■ Your instructions: Using the entries that follow, please report how many lines contain the word "Política", with no other words.

------------------------------

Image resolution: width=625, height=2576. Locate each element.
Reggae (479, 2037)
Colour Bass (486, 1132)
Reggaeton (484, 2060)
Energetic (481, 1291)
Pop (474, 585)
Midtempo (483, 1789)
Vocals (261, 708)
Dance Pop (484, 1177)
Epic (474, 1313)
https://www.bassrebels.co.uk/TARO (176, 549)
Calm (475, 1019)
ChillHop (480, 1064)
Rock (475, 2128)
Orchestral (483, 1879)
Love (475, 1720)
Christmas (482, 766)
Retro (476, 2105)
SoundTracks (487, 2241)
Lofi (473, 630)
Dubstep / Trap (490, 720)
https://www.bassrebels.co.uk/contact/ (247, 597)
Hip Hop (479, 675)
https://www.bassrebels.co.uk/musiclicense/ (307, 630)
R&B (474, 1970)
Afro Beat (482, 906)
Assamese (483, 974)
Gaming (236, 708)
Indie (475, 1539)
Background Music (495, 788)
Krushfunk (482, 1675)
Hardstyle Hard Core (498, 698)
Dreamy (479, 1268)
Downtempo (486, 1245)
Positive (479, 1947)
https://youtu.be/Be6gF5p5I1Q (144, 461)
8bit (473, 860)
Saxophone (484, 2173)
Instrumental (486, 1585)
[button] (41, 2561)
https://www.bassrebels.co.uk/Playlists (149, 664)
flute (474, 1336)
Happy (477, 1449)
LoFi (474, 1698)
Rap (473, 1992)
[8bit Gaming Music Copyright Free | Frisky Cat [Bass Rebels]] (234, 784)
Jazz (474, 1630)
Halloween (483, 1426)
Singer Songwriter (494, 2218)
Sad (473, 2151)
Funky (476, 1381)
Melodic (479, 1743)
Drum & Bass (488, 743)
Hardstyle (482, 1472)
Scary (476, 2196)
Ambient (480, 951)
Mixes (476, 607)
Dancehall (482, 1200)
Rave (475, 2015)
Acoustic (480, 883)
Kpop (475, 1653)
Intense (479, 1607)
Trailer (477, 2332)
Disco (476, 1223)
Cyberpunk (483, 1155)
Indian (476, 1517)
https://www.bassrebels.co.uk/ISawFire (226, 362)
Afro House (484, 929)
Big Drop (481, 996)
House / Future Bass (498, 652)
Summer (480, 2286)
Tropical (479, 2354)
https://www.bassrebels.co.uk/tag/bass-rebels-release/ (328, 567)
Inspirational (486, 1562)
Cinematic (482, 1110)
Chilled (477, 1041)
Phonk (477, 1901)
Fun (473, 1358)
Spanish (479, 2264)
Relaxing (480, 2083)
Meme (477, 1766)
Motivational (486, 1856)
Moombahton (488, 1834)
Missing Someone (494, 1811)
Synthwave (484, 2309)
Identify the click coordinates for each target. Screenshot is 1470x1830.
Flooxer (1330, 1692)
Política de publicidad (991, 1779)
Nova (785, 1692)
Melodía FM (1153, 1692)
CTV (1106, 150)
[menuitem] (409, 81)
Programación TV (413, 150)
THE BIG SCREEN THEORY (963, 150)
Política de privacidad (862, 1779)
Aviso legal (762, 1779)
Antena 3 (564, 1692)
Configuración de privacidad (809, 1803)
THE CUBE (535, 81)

------------------------------

■ Solution to the exercise: 2